Kelly Clarkson is the queen of covers with her series Kellyoke, and she always puts so much emotion into what she sings. It often seems like Clarkson is relating the song to her own life, and recently she even went as far as to change the lyrics.

The Voice coach covered “Happier Than Ever” by Billie Eilish for the Kellyoke segment on her talk show, and her twist on the track has people wondering if she’s taking a dig at her ex-husband Brandon Blackstock.

Kelly Clarkson Changes Song Lyrics in Possible Dig at Brandon Blackstock

In “Happier Than Ever,” Eilish originally sings, “I don’t relate to you / I don’t relate to you, no / ‘Cause I’d never treat me this shitty / You make me hate this city.” It’s easy to miss the slight change Clarkson made to this part of the song if you’re not paying close attention.

“I get it, you hate this city,” Clarkson sings in her version of the track. Notably, the singer also kept the curse words in her performance, opting for them to be bleeped rather than changing them or skipping over them.

So what’s the meaning behind Clarkson’s lyric change? One internet theory is that she’s calling out Blackstock for their legal battle over a ranch on Montana. While Clarkson has been in Los Angeles, Blackstock has been working on the ranch. However, a judge recently ruled that the Montana property belongs to Clarkson.


Clarkson Wants Blackstock Off Montana Ranch

Rather than continuing his work as a talent manager, Blackstock reportedly testified that he wanted to work full-time on the ranch. However, according to the terms of Clarkson’s prenup, the ranch belongs to her, since she bought it with her own money.

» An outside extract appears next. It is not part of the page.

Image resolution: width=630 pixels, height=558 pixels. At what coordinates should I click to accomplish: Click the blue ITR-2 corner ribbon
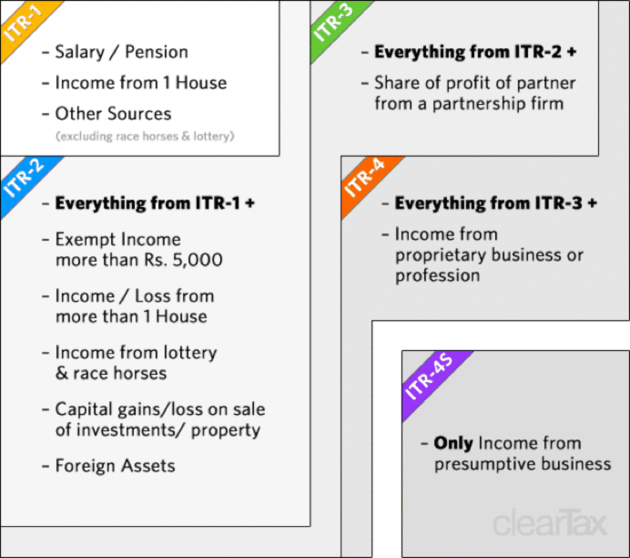click(x=25, y=180)
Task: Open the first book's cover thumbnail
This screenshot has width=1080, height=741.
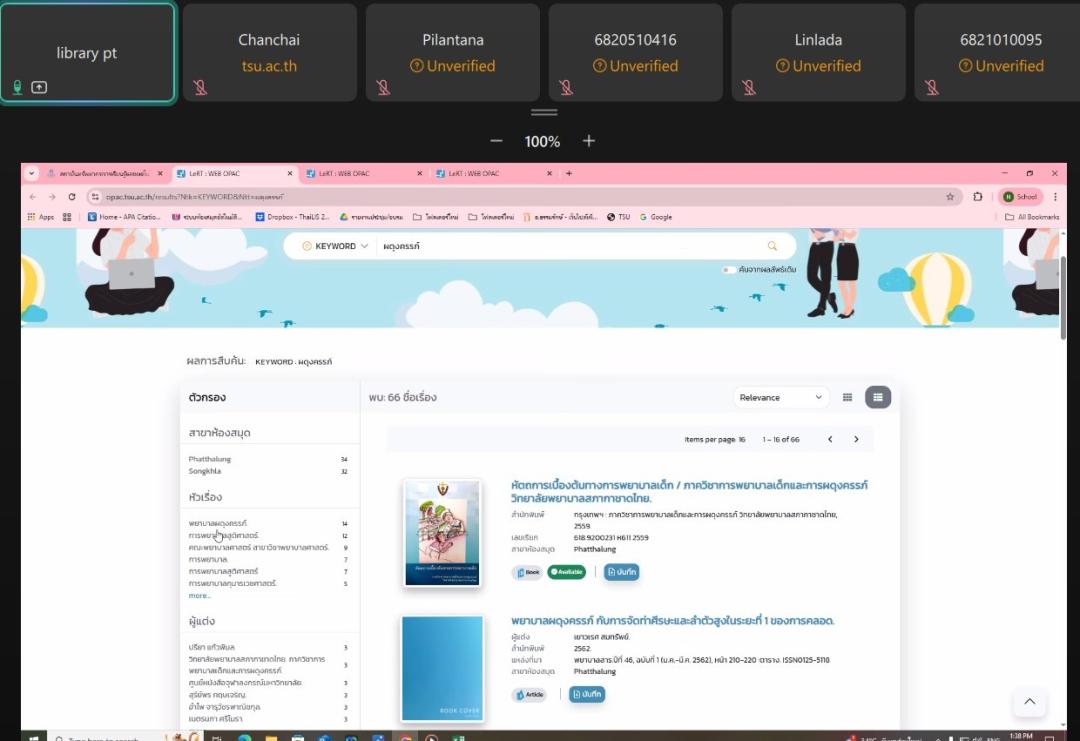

Despite this, TMZ reports that Blackstock is refusing to leave the property. Clarkson is reportedly considering legal action to get him out, since she considers him a squatter. That would certainly explain the singer’s recent lyric change, as Blackstock is apparently adamant about staying in Montana rather than returning to L.A.

You can feel the emotion in Clarkson’s cover of “Happier Than Ever,” which is all about feeling better without someone. Considering a judge recently approved single status for Clarkson and Blackstock, the track feels even more relevant.